Ils filèrent tels deux ombres et dévalèrent les escaliers sans faire de bruit. À deux reprises, ils passèrent devant des portes qui laissaient filtrer une grande quantité de lumière et au travers desquelles des échos de voix se faisaient entendre. Sans s'y attarder davantage, ils descendirent le plus bas possible et finirent par déboucher devant une ultime porte, plus imposante.
— Ça doit mener dehors, murmura Ignör.
Il poussa le battant et tous deux s'engouffrèrent de l'autre côté. Ils se trouvaient effectivement à l'extérieur, devant le pont-levis permettant de traverser les douves. Seul problème : ils venaient de tomber nez-à-nez avec un Fils, sans doute posté là pour faire le guet ou prodiguer un accueil chaleureux à des voyageurs égarés.
— Que... Qui êtes-vous ? Que faites-vous là ? s'exclama-t-il, étonné de leur présence.
— Calme-toi, l'ami, dit le nain d'une voix rassurante en s'avançant vers le garde. On est juste de passage. T'entendras plus jamais parler de nous, t'inquiète pas.
Et avant que le sbire eût pu réagir, il lui planta sa lame dans le ventre.
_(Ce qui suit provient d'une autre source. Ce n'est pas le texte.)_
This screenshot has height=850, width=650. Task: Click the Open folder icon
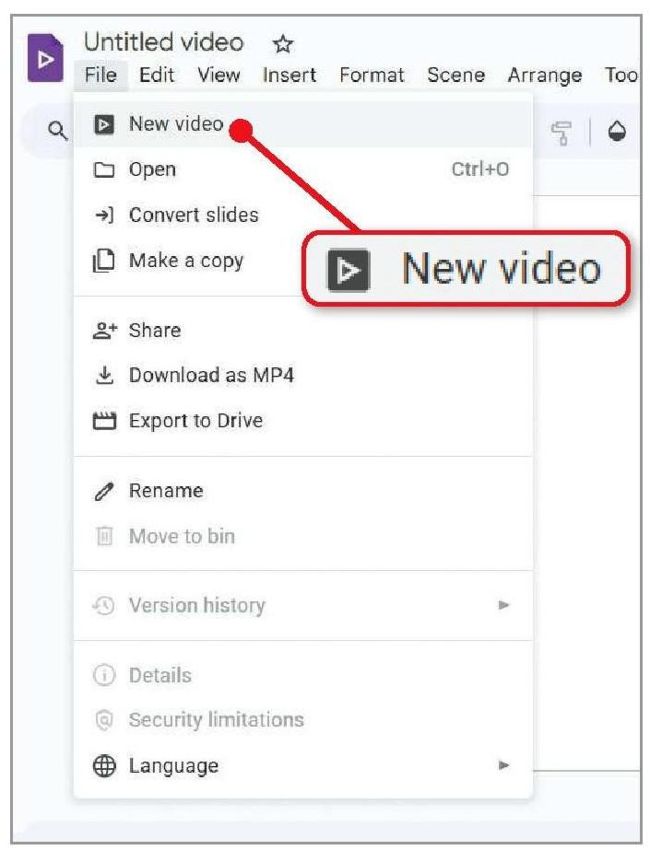pos(104,170)
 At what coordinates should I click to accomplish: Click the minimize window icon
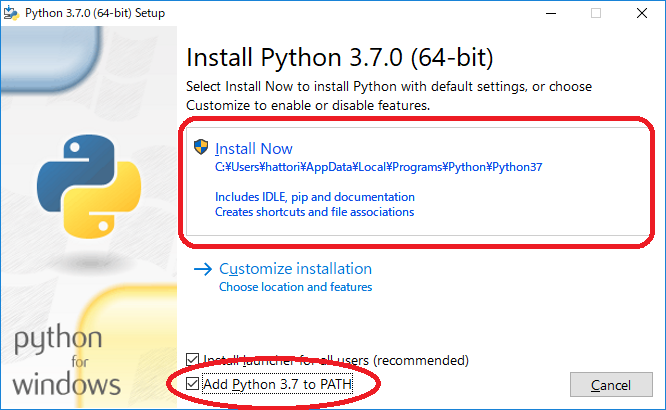551,13
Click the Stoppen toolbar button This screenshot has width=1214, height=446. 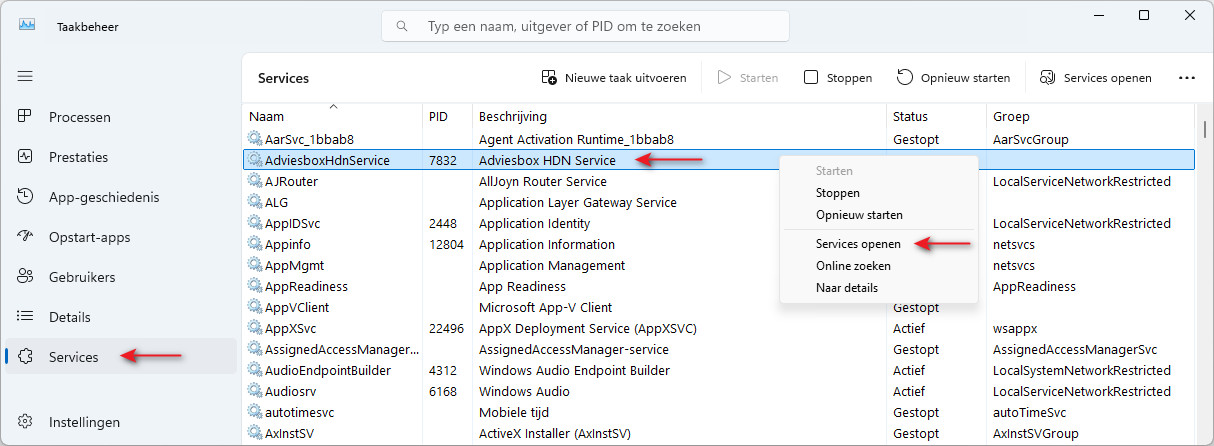tap(838, 77)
L'homme tomba à genoux, suivi de sa tête qui heurta le sol, détachée de son corps. Elle roula sur le pont-levis et dégringola dans l'eau des douves de façon sonore.
— Ça t'arrive souvent de tuer des gens de sang-froid ? s'enquit Homaï, que tout ce sang versé répugnait.
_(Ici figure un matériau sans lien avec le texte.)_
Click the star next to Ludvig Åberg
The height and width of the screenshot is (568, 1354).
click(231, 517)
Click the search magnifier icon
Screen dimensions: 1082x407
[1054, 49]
— T'as déjà entendu parler de la lutte interne chez les nains en ce moment, je suppose ? Eh bien, mon gars, dis-toi que je me cache dans les montagnes depuis pas mal de temps, et si je ne tue pas, c'est moi qu'on tue. Tirons-nous avant qu'ils remarquent notre absence, maintenant...
Ils franchirent d'un pas vif le pont-levis, sans cesser de se retourner pour vérifier que leur escapade n'avait pas éveillé les soupçons. Sitôt la forteresse à distance respectable, ils se mirent à courir. Les deux fugitifs ne s'arrêtèrent que de longues minutes plus tard, essoufflés par cette course sur le sol inégal. L'aube commençait à poindre.
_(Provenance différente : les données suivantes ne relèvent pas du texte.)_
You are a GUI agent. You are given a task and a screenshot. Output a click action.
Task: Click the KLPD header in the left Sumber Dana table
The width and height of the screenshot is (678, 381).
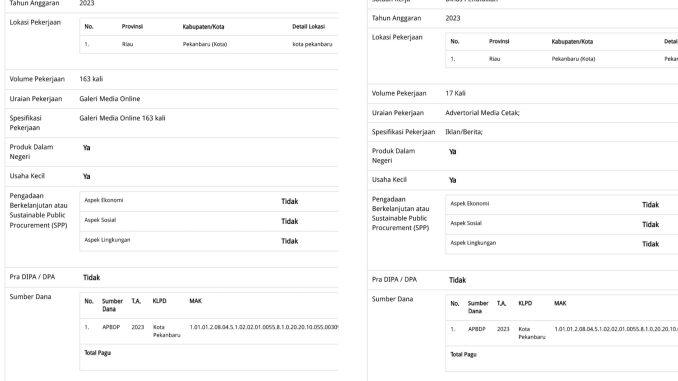(x=159, y=301)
Plié en deux, Ignör tentait de retrouver une respiration normale.
— Au fait, haleta-t-il, c'est quoi ton nom ?
— Virken Bant, je viens du Sud.
— Du Sud ! s'exclama le nain d'un air rêveur.
— Dis-moi, reprit le mage, sais-tu quelle direction je dois emprunter pour rejoindre Arkeona ?
— Arkeona ? Mais... Je croyais que tu venais du Sud...
Le Confrère le pria de ne pas insister, et c'est ce qu'il fit. C'est ainsi que leurs chemins se séparèrent : tandis qu'Homaï se tournait vers le Sud-Ouest, Ignör devait se diriger vers le Nord-Est afin de reprendre part à la lutte qui scindait son peuple.
— J'espère que nous nous reverrons, Virken ! lança-t-il joyeusement par-dessus son épaule. C'était un plaisir d'avoir fait ta connaissance, et encore merci de m'avoir sorti de là ! Bon courage pour rentrer chez toi !
Le mage lui adressa un signe de la main puis tourna le dos au soleil levant et commença sa longue route vers Arkeona.